Мертвое безлюдье присивашских равнин. Птицы, замерзающие на лету. Целодневные скитания с отарой на холоде и тоскливые вечера в кошарах, под завывание лютых степных буранов – вот из чего складывалась его жизнь.
Потом нагнали в степь австрийцев. Гнали их теми же шляхами, что и батраков с каховских ярмарок, размещали в тех же батрацких казармах. На разных языках перекликались теперь косари в сенокос, кроме близких, родных с детства песен, зазвучали теперь летними вечерами в таборах и на гумнах еще и другие, незнакомые, печальные. Австрийцы, чехи, мадьяры, карпатские гуцулы – кого там только не было! – полтавские, орловские – все они смешались в этом степном Вавилоне.
Докатилось пополнение и до мануйловского шматка [1]1
Шматок– часть отары в несколько сот овец (укр.).
[Закрыть]– одного из пленных дали им в отару на подмогу. Молчаливый, худой – кожа да кости, – лет на пять старше Данька, был он родом откуда-то из Карпат, из Мадьярщины, и звали его Янош. Когда уже пообвык и кое-как научился по-нашему, скупо рассказывал летними вечерами у костра о своих далеких краях. Служил в пастухах у помещика; такая же и там у них жарынь, такое же безводье, такие же роскошные марева колышутся летом. «Только и разницы, что по-вашему – пастух, а по-нашему – пастыр. По-вашему – степь, а по-нашему – пу́ста».
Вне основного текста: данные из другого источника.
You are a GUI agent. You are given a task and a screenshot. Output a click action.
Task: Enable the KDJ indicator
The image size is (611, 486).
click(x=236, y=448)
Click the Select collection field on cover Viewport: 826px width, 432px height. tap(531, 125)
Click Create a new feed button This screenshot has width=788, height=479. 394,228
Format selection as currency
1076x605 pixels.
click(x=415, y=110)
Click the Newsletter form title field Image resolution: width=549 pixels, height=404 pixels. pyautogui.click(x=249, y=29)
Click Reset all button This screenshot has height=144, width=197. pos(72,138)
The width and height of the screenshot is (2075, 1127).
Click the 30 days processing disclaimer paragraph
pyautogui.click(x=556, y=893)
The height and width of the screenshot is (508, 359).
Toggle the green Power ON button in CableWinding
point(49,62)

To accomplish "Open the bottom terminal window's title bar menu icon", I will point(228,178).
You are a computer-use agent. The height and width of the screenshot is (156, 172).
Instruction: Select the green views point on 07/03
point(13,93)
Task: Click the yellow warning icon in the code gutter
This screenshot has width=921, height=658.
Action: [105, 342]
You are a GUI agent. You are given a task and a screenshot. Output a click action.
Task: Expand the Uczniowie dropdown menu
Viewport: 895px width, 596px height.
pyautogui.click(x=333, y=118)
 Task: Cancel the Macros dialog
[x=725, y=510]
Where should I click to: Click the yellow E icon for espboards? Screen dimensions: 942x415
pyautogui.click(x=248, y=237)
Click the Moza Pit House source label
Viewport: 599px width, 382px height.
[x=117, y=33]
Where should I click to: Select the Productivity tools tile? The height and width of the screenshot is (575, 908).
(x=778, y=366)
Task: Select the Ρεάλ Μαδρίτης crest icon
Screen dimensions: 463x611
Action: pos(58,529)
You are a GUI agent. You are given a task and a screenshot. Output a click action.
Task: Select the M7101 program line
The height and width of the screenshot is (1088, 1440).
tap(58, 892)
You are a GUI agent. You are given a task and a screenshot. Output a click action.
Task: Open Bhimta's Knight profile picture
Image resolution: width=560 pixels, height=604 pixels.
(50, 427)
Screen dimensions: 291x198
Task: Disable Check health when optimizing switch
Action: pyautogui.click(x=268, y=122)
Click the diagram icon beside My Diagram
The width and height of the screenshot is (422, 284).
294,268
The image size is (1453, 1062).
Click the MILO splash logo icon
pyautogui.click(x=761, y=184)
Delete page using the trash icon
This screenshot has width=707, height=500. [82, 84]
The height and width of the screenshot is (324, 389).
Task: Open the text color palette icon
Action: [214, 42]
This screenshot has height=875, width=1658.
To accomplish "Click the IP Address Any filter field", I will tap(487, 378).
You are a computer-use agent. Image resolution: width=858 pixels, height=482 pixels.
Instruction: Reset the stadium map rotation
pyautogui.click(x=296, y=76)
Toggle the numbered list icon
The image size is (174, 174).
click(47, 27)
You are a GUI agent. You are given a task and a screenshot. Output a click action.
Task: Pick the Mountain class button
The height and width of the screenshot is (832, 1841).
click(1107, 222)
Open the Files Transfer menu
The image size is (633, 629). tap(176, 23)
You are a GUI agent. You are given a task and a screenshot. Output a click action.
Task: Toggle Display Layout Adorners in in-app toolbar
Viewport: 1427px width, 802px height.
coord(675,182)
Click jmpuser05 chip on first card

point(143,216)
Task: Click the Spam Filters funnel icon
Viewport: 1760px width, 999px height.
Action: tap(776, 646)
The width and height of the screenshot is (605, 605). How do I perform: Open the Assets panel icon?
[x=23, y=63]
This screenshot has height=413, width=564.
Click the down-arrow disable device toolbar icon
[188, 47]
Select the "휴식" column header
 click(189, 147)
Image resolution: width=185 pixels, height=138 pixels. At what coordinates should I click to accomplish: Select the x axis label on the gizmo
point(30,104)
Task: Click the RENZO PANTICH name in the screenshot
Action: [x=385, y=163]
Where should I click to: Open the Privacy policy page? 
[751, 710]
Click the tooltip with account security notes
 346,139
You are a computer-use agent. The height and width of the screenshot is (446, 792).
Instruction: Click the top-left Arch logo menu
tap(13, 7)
А колодцы там, оказывается, с журавлями высокими, и хаты по селам белые, в садочках вишневых, совсем как на Даньковой Полтавщине. Хорошо было об этом беседовать.
Мечты сдружили их, а совместные скитания с отарой в безлюдной сивашской степи еще больше сблизили, сроднили меж собой. Даже одеждой поменялись: Данько отдал Яношу свою батрацкую свитку, а Янош ему – цесарскую шинель, чтоб не напоминала ему больше про окопы.
Однажды в степи к их огоньку подошел какой-то неизвестный, одетый по-городскому. В степи, как и в море, встретив человека, не спрашивают, кто он и откуда. Обычай велит сперва накормить его ужином, а потом он до поздней ночи беседовал с чабанами об их жизни, об их доле.
– Гляжу я на вас, хлопцы, – говорил он, – и думаю, что один вам жребий на двоих достался. Этого капитал сызмалу в степной плен захватил, другого – царская война сюда под конвоем пригнала… – И, подбрасывая сухой кизяк в костер, задумчиво добавил: – А только вызволяться из неволи, видно, придется вам вместе, хлопцы.
Исполнилось его слово. Вместе с Яношем прямо из степи пришел Яресько в революцию.
Что тогда творилось в степи! Словно весенним ветром с неба повеяло, душу освежило. С песнями, с флагами шли крестьяне ближних сел на Асканию, к ним на ходу присоединялись чабаны, австрийские пленные, батраки и батрачки из таборных казарм.
– Царя сбросили!
– Война дворцам!
– Свобода всем, всем, всем!
Дышалось легко, небо улыбалось людям, пламенем полыхал алый флаг на башне асканийской водокачки, и словно светлее стало от него по всей Таврии.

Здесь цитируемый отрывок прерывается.